Nas modestas instalações do jornal, a mesma sala servia de recepção, departamento comercial e redação. A mesma máquina de escrever era disputada por mim, pelo Luis Kettelut, pelo Irineu Gimenes e o Silas Reche de Freitas. O Marcos Jorge e o Célio de Oliveira geralmente traziam seus textos já datilografados que, após uma revisão do editor, seguiam para a composição nas linotipos. A revisão final era feita pela Célia Moçouçah que sempre tinha um bom astral. 

Certa vez a Celinha chegou esbaforida no jornal, logo após o almoço: "João, ficou sabendo que dois porraloucas meteram o pau no jornal pela Rádio Difusora?" Gelei na hora. Mas logo me controlei e, pausadamente, respondi: "Célia, o porralouca, na verdade foi um só, eu, mas não tem essa história de meter o pau no jornal não". 

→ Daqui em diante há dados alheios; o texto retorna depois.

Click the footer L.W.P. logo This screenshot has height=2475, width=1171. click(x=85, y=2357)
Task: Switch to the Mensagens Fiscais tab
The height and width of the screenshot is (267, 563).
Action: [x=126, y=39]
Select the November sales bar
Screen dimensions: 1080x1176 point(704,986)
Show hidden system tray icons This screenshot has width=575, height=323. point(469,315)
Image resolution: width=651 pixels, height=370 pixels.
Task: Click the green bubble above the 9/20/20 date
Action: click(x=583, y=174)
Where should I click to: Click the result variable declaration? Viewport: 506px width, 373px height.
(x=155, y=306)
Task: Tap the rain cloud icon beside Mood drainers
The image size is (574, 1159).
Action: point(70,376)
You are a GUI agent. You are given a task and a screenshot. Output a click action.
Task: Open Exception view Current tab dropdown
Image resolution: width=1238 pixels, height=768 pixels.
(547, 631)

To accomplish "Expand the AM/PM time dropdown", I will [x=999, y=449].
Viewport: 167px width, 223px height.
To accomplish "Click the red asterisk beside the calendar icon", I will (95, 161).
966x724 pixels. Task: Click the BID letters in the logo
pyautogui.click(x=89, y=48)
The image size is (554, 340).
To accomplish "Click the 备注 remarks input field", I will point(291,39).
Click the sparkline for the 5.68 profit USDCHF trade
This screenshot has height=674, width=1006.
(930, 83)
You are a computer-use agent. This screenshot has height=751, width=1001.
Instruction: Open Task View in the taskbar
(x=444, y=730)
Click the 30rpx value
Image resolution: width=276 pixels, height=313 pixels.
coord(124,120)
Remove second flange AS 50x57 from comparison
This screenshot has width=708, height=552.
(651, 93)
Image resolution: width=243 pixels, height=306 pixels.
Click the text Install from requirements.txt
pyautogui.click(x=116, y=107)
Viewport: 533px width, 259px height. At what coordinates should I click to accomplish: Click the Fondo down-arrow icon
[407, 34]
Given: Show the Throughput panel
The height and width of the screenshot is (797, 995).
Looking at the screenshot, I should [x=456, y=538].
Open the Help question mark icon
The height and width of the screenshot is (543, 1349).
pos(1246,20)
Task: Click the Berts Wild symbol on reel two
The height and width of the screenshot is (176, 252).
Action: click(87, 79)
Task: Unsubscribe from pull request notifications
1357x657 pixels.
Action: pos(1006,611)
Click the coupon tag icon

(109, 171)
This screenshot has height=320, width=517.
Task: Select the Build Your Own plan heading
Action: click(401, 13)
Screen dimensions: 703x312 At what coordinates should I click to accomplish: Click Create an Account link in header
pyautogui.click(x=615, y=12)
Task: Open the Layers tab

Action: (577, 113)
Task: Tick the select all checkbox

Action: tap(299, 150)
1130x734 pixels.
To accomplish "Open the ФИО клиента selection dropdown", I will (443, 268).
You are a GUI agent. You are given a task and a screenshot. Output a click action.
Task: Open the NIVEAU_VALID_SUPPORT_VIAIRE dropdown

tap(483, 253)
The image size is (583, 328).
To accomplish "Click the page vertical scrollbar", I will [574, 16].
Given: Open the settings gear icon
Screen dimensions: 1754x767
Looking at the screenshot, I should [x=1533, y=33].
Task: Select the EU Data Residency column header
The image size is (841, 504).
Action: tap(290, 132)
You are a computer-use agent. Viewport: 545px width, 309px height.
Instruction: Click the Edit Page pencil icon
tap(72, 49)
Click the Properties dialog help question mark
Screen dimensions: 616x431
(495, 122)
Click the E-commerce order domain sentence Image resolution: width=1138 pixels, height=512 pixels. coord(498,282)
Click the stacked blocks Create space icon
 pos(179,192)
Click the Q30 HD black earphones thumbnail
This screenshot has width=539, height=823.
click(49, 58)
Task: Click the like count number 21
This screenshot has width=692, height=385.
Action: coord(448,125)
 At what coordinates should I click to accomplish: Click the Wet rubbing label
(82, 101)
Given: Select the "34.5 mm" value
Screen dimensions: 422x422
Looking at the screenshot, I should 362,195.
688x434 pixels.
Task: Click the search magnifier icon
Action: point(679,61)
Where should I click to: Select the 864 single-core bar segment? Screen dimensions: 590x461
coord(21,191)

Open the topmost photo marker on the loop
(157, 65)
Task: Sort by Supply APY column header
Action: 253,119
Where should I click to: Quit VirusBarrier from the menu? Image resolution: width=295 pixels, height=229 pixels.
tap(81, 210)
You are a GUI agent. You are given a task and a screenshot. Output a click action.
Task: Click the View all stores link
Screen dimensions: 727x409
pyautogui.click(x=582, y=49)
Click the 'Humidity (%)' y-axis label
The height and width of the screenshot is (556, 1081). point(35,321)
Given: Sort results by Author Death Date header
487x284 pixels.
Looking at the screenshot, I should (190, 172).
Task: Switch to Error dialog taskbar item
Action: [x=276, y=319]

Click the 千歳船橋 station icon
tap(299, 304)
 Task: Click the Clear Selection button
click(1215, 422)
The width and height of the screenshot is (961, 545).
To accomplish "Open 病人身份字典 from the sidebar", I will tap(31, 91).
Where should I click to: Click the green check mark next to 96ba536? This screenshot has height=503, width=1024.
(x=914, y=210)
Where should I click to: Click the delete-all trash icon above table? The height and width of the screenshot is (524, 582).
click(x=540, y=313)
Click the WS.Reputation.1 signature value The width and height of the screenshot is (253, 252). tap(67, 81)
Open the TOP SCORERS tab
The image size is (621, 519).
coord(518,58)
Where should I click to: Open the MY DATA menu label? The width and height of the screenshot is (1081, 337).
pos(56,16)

E passei a narrar o ocorrido: na noite anterior tinha sido procurado na Funepe pelo Antonio Carlos Duarte de Carvalho, que estava trabalhando como repórter na Difusora. Estava indignado porque tinha sido escalado para repercutir junto à população um crime bárbaro que tinha acontecido um ou dois dias antes: matricídio seguido de suicídio. 

A Difusora, como qualquer veículo de comunicação que a gente conhece hoje, estava explorando exaustivamente a tragédia. Então eu disse ao Carlão: "se você quiser, posso comentar essa situação, como presidente do Diretório Acadêmico". 

De imediato ele ligou o gravador e eu passei a desancar a atitude oportunista e sensacionalista da Difusora. Disse achar estranho que outras violências do cotidiano, tão ou mais graves que aquela tragédia, como o salário mínimo miserável, o desemprego e os crimes da ditadura militar, não merecessem a atenção da emissora. E arrematava condenando os abutres que querem lucrar com a dor alheia. 

Por obra do acaso ou mesmo por desatenção do Marcos Jorge, que comandava o programa na Difusora, a entrevista foi ao ar, deu o maior rebu e o Carlão acabou demitido. 

Mas retomando o início do causo, acabei me sentando por um longo tempo na mesa ao lado da séria e eficiente secretária do Interior, a Marilda Barbosa da Silva. Aos poucos ela foi superando aquela primeira impressão, deixou de me achar irresponsável e nos tornamos grandes amigos. Talvez os melhores amigos um do outro.

Trocávamos confidências, ouvíamos as queixas e problemas mútuos, partilhávamos as alegrias. Amizade sincera e verdadeira. 

A afinidade era tanta que a Lúcia Moçoucah, nossa patroa, às vezes se sentava na ponta da mesa e nos dizia: "Marilda, você não pode se casar com o Gilson nem você, João, com a Rosana. Vocês combinam muito bem, parece que foram feitos um para o outro". 

Ríamos muito desse "devaneio" da Lúcia que, mais tarde, revelou-se premonição. Mas tudo tem sua hora, seu lugar, sua razão de ser.